━━━━━ Data to process ━━━━━

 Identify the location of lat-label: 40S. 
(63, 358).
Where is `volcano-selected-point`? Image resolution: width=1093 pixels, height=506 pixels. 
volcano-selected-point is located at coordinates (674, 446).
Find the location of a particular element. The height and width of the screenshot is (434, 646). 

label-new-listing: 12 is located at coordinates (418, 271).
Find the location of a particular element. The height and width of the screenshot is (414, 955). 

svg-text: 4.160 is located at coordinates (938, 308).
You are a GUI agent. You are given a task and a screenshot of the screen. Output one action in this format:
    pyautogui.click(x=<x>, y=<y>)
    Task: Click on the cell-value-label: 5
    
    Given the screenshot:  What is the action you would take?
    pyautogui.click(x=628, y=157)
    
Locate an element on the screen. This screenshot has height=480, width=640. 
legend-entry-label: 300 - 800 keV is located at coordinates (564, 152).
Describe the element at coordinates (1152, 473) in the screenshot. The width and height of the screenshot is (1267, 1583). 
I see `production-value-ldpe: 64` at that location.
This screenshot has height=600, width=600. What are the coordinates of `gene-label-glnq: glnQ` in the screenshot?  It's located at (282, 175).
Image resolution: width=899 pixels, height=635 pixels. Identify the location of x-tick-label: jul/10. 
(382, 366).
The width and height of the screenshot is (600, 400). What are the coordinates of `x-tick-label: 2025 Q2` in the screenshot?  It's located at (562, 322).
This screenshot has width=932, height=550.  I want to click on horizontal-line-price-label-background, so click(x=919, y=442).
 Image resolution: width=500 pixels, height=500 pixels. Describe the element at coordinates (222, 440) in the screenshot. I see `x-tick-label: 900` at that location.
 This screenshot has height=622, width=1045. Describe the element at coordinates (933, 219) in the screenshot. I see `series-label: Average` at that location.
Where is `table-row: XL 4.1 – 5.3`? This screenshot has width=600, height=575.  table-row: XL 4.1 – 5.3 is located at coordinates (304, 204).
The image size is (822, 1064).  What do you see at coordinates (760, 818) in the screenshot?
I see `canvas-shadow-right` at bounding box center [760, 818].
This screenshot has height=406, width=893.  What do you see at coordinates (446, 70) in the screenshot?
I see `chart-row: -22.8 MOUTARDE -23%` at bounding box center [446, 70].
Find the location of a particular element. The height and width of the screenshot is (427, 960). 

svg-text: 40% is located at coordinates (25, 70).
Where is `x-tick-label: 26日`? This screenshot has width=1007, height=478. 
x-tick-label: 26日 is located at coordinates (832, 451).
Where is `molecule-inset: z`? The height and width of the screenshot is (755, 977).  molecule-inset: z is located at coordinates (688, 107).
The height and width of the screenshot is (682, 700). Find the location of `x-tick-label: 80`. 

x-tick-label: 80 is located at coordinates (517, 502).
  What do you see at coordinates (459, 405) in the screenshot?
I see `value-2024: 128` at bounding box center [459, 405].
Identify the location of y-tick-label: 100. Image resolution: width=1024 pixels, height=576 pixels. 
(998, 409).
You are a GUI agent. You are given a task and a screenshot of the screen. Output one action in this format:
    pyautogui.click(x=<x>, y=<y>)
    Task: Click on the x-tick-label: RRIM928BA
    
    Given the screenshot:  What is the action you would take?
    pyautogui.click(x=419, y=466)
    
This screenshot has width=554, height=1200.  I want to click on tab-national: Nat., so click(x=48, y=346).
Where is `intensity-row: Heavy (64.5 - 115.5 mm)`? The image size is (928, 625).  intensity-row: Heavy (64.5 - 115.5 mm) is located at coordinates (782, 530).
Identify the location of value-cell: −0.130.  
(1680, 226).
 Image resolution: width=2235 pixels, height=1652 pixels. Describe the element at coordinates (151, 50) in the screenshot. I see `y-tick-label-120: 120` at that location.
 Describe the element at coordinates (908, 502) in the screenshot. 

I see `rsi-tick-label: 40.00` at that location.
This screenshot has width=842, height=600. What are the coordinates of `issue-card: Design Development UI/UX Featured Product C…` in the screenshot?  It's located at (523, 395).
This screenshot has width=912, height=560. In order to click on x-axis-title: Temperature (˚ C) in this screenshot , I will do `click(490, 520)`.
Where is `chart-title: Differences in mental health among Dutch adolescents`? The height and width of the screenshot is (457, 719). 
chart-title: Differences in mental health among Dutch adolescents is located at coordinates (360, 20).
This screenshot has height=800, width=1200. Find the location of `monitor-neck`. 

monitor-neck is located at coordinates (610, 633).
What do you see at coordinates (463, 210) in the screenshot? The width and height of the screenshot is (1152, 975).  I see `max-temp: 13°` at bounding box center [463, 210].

━━━━━

● Problem description: Set out every line of the records above as a numbered list, omitting the blank lines.

● Written response:
1.  Identify the location of lat-label: 40S. 
2. (63, 358).
3. Where is `volcano-selected-point`? Image resolution: width=1093 pixels, height=506 pixels. 
4. volcano-selected-point is located at coordinates (674, 446).
5. Find the location of a particular element. The height and width of the screenshot is (434, 646). 
6. label-new-listing: 12 is located at coordinates (418, 271).
7. Find the location of a particular element. The height and width of the screenshot is (414, 955). 
8. svg-text: 4.160 is located at coordinates (938, 308).
9. You are a GUI agent. You are given a task and a screenshot of the screen. Output one action in this format:
10.     pyautogui.click(x=<x>, y=<y>)
11.     Task: Click on the cell-value-label: 5
12.     Given the screenshot:  What is the action you would take?
13.     pyautogui.click(x=628, y=157)
14. Locate an element on the screen. This screenshot has height=480, width=640. 
15. legend-entry-label: 300 - 800 keV is located at coordinates (564, 152).
16. Describe the element at coordinates (1152, 473) in the screenshot. The width and height of the screenshot is (1267, 1583). 
17. I see `production-value-ldpe: 64` at that location.
18. This screenshot has height=600, width=600. What are the coordinates of `gene-label-glnq: glnQ` in the screenshot?  It's located at (282, 175).
19. Image resolution: width=899 pixels, height=635 pixels. Identify the location of x-tick-label: jul/10. 
20. (382, 366).
21. The width and height of the screenshot is (600, 400). What are the coordinates of `x-tick-label: 2025 Q2` in the screenshot?  It's located at (562, 322).
22. This screenshot has width=932, height=550.  I want to click on horizontal-line-price-label-background, so click(x=919, y=442).
23.  Image resolution: width=500 pixels, height=500 pixels. Describe the element at coordinates (222, 440) in the screenshot. I see `x-tick-label: 900` at that location.
24.  This screenshot has height=622, width=1045. Describe the element at coordinates (933, 219) in the screenshot. I see `series-label: Average` at that location.
25. Where is `table-row: XL 4.1 – 5.3`? This screenshot has width=600, height=575.  table-row: XL 4.1 – 5.3 is located at coordinates (304, 204).
26. The image size is (822, 1064).  What do you see at coordinates (760, 818) in the screenshot?
27. I see `canvas-shadow-right` at bounding box center [760, 818].
28. This screenshot has height=406, width=893.  What do you see at coordinates (446, 70) in the screenshot?
29. I see `chart-row: -22.8 MOUTARDE -23%` at bounding box center [446, 70].
30. Find the location of a particular element. The height and width of the screenshot is (427, 960). 
31. svg-text: 40% is located at coordinates (25, 70).
32. Where is `x-tick-label: 26日`? This screenshot has width=1007, height=478. 
33. x-tick-label: 26日 is located at coordinates (832, 451).
34. Where is `molecule-inset: z`? The height and width of the screenshot is (755, 977).  molecule-inset: z is located at coordinates (688, 107).
35. The height and width of the screenshot is (682, 700). Find the location of `x-tick-label: 80`. 
36. x-tick-label: 80 is located at coordinates (517, 502).
37.   What do you see at coordinates (459, 405) in the screenshot?
38. I see `value-2024: 128` at bounding box center [459, 405].
39. Identify the location of y-tick-label: 100. Image resolution: width=1024 pixels, height=576 pixels. 
40. (998, 409).
41. You are a GUI agent. You are given a task and a screenshot of the screen. Output one action in this format:
42.     pyautogui.click(x=<x>, y=<y>)
43.     Task: Click on the x-tick-label: RRIM928BA
44.     Given the screenshot:  What is the action you would take?
45.     pyautogui.click(x=419, y=466)
46. This screenshot has width=554, height=1200.  I want to click on tab-national: Nat., so click(x=48, y=346).
47. Where is `intensity-row: Heavy (64.5 - 115.5 mm)`? The image size is (928, 625).  intensity-row: Heavy (64.5 - 115.5 mm) is located at coordinates (782, 530).
48. Identify the location of value-cell: −0.130.  
49. (1680, 226).
50.  Image resolution: width=2235 pixels, height=1652 pixels. Describe the element at coordinates (151, 50) in the screenshot. I see `y-tick-label-120: 120` at that location.
51.  Describe the element at coordinates (908, 502) in the screenshot. 
52. I see `rsi-tick-label: 40.00` at that location.
53. This screenshot has width=842, height=600. What are the coordinates of `issue-card: Design Development UI/UX Featured Product C…` in the screenshot?  It's located at (523, 395).
54. This screenshot has width=912, height=560. In order to click on x-axis-title: Temperature (˚ C) in this screenshot , I will do `click(490, 520)`.
55. Where is `chart-title: Differences in mental health among Dutch adolescents`? The height and width of the screenshot is (457, 719). 
56. chart-title: Differences in mental health among Dutch adolescents is located at coordinates (360, 20).
57. This screenshot has height=800, width=1200. Find the location of `monitor-neck`. 
58. monitor-neck is located at coordinates (610, 633).
59. What do you see at coordinates (463, 210) in the screenshot? The width and height of the screenshot is (1152, 975).  I see `max-temp: 13°` at bounding box center [463, 210].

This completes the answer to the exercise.